PROBLEM TO SOLVE:
Reproduce, character for character, the entries from their opening line through the line with "Viewport: 670px width, 668px height.".

┌─ SOURCE DATA

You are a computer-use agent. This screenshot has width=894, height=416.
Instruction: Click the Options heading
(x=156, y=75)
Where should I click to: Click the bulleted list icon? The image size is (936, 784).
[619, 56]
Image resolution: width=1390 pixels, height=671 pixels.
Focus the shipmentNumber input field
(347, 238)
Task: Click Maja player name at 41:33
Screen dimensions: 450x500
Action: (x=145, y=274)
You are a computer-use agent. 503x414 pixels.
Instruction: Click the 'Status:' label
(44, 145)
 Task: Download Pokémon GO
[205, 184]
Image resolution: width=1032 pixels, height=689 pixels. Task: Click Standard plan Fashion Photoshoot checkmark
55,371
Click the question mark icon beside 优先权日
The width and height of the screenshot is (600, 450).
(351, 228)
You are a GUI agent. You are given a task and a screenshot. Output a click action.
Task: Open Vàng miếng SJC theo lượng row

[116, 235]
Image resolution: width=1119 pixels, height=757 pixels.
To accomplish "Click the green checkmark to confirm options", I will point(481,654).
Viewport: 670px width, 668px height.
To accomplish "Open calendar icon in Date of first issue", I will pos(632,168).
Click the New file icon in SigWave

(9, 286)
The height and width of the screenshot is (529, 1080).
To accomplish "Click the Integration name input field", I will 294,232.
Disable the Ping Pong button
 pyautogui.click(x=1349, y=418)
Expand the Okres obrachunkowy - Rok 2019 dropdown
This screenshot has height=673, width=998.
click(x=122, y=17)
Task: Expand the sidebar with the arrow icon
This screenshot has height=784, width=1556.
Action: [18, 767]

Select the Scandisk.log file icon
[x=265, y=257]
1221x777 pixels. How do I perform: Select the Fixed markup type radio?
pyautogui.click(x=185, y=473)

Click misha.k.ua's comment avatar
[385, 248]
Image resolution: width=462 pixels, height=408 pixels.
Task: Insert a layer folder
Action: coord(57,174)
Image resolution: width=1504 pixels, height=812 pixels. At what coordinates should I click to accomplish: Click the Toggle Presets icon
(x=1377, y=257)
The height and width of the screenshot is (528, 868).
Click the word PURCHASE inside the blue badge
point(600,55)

└─

SOLUTION TO THE PROBLEM:
You are a computer-use agent. This screenshot has width=894, height=416.
Instruction: Click the Options heading
(x=156, y=75)
Where should I click to: Click the bulleted list icon? The image size is (936, 784).
[619, 56]
Image resolution: width=1390 pixels, height=671 pixels.
Focus the shipmentNumber input field
(347, 238)
Task: Click Maja player name at 41:33
Screen dimensions: 450x500
Action: (x=145, y=274)
You are a computer-use agent. 503x414 pixels.
Instruction: Click the 'Status:' label
(44, 145)
 Task: Download Pokémon GO
[205, 184]
Image resolution: width=1032 pixels, height=689 pixels. Task: Click Standard plan Fashion Photoshoot checkmark
55,371
Click the question mark icon beside 优先权日
The width and height of the screenshot is (600, 450).
(351, 228)
You are a GUI agent. You are given a task and a screenshot. Output a click action.
Task: Open Vàng miếng SJC theo lượng row

[116, 235]
Image resolution: width=1119 pixels, height=757 pixels.
To accomplish "Click the green checkmark to confirm options", I will point(481,654).
Viewport: 670px width, 668px height.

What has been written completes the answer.